### EXERCISE REQUIREMENTS
Produce word for word the lines of the data below running from the one that has "Open the Tiếng Việt report language dropdown" to the one that has "Open the Dashboard from the sidebar", inclusive, and no others.

(MATERIAL PROVIDED)

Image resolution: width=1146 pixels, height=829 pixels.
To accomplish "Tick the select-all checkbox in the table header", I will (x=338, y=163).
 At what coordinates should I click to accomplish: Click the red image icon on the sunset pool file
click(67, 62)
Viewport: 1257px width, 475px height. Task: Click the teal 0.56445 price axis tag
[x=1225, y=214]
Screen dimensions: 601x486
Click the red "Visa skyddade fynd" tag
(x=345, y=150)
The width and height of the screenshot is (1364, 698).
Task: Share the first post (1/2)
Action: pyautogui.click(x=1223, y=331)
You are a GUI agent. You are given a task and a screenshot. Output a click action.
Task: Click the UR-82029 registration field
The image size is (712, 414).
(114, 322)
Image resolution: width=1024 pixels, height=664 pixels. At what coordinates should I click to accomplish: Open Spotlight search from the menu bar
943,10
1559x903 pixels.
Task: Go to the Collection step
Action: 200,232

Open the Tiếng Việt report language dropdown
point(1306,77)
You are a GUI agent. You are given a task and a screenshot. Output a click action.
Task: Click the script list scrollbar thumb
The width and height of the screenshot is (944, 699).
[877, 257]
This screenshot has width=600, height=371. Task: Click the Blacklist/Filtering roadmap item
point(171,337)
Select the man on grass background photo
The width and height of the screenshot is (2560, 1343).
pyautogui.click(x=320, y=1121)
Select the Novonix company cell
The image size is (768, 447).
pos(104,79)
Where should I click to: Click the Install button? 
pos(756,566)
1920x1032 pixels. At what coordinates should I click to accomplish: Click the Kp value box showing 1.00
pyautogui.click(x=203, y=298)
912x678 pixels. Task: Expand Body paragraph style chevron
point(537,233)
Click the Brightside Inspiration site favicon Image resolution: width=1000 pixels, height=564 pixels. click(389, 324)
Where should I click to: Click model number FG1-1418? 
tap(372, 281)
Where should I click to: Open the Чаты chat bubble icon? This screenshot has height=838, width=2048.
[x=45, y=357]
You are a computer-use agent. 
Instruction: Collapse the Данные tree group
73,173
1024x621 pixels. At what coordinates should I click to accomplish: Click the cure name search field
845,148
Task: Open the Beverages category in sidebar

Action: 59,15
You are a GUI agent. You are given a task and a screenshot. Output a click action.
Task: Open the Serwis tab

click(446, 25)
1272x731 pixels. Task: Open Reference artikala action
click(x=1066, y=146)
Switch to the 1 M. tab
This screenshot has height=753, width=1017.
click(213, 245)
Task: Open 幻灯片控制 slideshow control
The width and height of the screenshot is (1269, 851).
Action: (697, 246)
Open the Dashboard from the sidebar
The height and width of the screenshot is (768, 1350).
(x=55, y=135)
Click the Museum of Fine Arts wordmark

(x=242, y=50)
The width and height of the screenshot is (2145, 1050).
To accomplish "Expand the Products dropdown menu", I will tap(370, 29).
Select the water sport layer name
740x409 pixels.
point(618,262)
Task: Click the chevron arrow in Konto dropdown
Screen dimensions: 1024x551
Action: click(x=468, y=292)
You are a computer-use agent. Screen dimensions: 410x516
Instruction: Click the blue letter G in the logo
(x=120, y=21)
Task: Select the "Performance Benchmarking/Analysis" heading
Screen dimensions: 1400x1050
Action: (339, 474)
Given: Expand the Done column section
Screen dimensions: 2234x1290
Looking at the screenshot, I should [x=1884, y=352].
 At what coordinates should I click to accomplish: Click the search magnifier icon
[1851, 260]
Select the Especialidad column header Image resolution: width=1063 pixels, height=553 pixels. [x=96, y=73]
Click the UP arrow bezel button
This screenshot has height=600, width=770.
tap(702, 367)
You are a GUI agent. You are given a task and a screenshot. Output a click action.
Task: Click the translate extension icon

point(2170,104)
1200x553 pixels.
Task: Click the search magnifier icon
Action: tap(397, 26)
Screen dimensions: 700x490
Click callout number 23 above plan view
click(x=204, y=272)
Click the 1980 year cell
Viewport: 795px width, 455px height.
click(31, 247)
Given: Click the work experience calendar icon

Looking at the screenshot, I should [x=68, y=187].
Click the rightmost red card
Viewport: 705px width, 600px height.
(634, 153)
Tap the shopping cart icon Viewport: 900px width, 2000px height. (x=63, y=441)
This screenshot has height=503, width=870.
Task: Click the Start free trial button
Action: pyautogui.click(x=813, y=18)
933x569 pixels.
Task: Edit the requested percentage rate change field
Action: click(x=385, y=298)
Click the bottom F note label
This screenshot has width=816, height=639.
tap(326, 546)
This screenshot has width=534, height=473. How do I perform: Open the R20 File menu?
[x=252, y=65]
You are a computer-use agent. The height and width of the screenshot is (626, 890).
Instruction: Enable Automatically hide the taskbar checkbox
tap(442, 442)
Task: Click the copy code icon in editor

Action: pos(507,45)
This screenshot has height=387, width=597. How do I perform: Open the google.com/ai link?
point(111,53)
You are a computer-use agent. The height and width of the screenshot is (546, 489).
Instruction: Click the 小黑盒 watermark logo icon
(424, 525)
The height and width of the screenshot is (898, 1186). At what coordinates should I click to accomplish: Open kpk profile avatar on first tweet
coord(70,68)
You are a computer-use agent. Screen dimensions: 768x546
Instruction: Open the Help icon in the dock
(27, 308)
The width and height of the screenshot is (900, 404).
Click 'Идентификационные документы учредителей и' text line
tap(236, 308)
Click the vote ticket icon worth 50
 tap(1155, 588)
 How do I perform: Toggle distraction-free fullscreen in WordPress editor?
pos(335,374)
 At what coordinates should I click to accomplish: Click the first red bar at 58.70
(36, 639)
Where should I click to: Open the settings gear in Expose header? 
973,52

(End MATERIAL PROVIDED)

### WRITTEN REPLY
Open the Tiếng Việt report language dropdown
point(1306,77)
You are a GUI agent. You are given a task and a screenshot. Output a click action.
Task: Click the script list scrollbar thumb
The width and height of the screenshot is (944, 699).
[877, 257]
This screenshot has width=600, height=371. Task: Click the Blacklist/Filtering roadmap item
point(171,337)
Select the man on grass background photo
The width and height of the screenshot is (2560, 1343).
pyautogui.click(x=320, y=1121)
Select the Novonix company cell
The image size is (768, 447).
pos(104,79)
Where should I click to: Click the Install button? 
pos(756,566)
1920x1032 pixels. At what coordinates should I click to accomplish: Click the Kp value box showing 1.00
pyautogui.click(x=203, y=298)
912x678 pixels. Task: Expand Body paragraph style chevron
point(537,233)
Click the Brightside Inspiration site favicon Image resolution: width=1000 pixels, height=564 pixels. click(389, 324)
Where should I click to: Click model number FG1-1418? 
tap(372, 281)
Where should I click to: Open the Чаты chat bubble icon? This screenshot has height=838, width=2048.
[x=45, y=357]
You are a computer-use agent. 
Instruction: Collapse the Данные tree group
73,173
1024x621 pixels. At what coordinates should I click to accomplish: Click the cure name search field
845,148
Task: Open the Beverages category in sidebar

Action: 59,15
You are a GUI agent. You are given a task and a screenshot. Output a click action.
Task: Open the Serwis tab

click(446, 25)
1272x731 pixels. Task: Open Reference artikala action
click(x=1066, y=146)
Switch to the 1 M. tab
This screenshot has height=753, width=1017.
click(213, 245)
Task: Open 幻灯片控制 slideshow control
The width and height of the screenshot is (1269, 851).
Action: (697, 246)
Open the Dashboard from the sidebar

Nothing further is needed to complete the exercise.